They are set if you have /proc/config.gz which is a good thing to have in its own right.

Whatever you do, don't edit .config with a text editor.

----------

## Timmer

Yeah, I was just discovering that, but now lunch is over and it's time to get back to work.  So I'll adjust my 5.4 kernel this evening, and then try 5.8 again then.

----------

## Banana

any changes in the bios which could make new options needed in the kernel?

----------

## Timmer

Okay, so after adding ikconfig to my 5.4 kernel, that script worked like a dream to build a new one.  But after doing so, the system still hung in the same place. So it didn't do anything to help solve the problem.

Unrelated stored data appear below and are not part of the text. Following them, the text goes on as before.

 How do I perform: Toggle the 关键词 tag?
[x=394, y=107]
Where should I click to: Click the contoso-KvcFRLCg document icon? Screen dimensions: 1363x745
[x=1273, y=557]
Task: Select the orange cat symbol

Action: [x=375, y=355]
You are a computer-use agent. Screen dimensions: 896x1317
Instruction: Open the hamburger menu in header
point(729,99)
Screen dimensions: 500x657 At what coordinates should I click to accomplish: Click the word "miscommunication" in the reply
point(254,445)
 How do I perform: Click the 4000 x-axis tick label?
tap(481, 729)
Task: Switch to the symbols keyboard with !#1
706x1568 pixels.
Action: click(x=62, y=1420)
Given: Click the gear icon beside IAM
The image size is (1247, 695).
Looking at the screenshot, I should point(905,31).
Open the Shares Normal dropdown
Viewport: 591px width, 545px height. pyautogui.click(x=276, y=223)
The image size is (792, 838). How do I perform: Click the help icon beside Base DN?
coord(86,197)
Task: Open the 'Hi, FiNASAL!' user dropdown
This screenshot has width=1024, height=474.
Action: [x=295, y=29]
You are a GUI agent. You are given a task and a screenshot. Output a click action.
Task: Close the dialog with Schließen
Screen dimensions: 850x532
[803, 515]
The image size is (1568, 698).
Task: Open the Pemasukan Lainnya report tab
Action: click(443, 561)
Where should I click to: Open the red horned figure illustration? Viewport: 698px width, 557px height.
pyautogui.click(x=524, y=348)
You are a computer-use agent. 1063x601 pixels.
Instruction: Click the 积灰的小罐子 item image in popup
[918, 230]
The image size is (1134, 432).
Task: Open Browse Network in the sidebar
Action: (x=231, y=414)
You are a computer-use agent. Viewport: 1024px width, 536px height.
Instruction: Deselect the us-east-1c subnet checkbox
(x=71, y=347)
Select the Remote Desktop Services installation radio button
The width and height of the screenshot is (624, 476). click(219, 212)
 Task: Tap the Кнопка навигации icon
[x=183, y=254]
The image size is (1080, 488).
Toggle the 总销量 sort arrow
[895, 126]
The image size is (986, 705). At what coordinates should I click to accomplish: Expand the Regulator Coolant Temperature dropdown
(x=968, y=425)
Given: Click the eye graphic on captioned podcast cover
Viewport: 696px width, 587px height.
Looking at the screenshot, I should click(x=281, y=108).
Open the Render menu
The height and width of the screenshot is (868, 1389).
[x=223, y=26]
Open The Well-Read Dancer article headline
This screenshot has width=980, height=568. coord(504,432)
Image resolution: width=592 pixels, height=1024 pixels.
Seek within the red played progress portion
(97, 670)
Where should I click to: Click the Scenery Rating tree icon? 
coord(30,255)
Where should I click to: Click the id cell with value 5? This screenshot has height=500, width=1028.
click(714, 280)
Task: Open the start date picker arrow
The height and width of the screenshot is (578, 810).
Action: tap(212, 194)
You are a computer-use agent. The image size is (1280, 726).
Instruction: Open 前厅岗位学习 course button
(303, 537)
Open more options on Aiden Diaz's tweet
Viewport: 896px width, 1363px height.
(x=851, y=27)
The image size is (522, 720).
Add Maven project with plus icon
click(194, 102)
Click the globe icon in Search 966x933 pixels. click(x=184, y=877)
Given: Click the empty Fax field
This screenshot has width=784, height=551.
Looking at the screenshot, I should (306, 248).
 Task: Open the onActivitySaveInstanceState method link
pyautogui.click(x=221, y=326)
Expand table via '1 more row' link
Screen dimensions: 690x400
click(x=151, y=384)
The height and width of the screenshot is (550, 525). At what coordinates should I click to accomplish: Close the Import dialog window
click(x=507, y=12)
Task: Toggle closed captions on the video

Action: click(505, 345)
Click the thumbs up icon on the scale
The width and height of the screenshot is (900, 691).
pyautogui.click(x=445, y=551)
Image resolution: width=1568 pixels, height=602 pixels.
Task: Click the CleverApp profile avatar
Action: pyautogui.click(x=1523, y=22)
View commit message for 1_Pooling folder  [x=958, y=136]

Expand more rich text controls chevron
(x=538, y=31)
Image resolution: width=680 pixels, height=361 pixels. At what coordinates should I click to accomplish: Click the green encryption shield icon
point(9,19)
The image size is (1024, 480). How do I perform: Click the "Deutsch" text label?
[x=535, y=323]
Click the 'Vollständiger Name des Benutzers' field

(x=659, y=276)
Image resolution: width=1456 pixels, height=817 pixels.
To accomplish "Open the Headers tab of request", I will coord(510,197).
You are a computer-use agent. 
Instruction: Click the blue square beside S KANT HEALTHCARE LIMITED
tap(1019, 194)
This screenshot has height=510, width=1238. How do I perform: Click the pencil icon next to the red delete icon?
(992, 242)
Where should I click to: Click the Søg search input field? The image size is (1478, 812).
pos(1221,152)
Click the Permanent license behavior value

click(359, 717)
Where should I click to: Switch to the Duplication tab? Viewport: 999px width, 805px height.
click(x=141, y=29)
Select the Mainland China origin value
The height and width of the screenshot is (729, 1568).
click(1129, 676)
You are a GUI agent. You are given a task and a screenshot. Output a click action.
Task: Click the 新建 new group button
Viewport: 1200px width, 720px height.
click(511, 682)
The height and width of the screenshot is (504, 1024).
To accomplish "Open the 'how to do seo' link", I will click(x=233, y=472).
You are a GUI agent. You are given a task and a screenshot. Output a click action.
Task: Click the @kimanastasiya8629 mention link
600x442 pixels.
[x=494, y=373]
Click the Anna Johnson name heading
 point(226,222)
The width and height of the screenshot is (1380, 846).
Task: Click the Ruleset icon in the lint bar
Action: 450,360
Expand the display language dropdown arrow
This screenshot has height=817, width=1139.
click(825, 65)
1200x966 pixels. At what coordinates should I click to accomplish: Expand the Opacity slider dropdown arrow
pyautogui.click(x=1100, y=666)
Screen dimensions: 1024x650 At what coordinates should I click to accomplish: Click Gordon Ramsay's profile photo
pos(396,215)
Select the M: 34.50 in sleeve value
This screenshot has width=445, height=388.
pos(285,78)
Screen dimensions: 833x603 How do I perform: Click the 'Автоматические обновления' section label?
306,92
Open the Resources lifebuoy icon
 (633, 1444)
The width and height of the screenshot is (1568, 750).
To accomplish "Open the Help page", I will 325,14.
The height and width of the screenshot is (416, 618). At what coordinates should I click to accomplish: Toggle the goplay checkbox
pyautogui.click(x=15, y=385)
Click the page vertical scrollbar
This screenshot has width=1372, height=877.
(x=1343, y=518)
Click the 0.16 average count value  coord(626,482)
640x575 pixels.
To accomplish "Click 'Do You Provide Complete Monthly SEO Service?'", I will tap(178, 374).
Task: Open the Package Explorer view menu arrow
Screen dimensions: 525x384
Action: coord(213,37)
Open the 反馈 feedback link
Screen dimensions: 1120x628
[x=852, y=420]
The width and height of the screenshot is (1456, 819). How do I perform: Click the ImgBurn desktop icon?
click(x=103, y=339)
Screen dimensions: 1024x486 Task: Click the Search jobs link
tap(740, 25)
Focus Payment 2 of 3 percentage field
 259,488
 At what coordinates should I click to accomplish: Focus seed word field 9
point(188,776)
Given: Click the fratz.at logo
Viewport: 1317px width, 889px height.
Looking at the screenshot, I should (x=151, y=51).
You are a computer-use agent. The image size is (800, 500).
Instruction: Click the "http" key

@Banana, nope, I haven't made any changes to the BIOS on this machine is a long time - probably since ~2015

Any other ideas, or next steps?

----------

## Hu

Are there any interesting differences between the Kconfig of the working and non-working kernels?  Could you try an intervening kernel version, to narrow down which major version first showed the problem?

----------

## Tony0945

Since it's needed for school (distance learning I assume), I'd just stay on stable kernel 5.4.48 which is latest stable.  I removed gentoo-sources from ACCEPT_KEYWORDS. I got tired of building and testing every week.

You do have me curious so I might unmask the tip of the tree and try it out of curiosity.  

Did you take all the defaults make oldconfig offered?

EDIT: 5.8 is available (shrug)[url] https://packages.gentoo.org/packages/sys-kernel/gentoo-sources[/url]

I'd stick as stable as possible on a machine needed for daily work or school.

----------

## Timmer

Yeah, for now I've just masked anything over 5.5.  I did take all the defaults that make oldconfig offered.  There were a lot of changes, as you might expect, but nothing particularly stuck out to me.

@Hu, I did try the available intervening kernels, but all that showed was that the problem was somewhere between 5.4 and 5.7 (since 5.5 and 5.6 aren't in portage anymore, I can't try them)

----------

## NeddySeagoon

Timmer,

Is it not booting or is it booting fine with a blank console?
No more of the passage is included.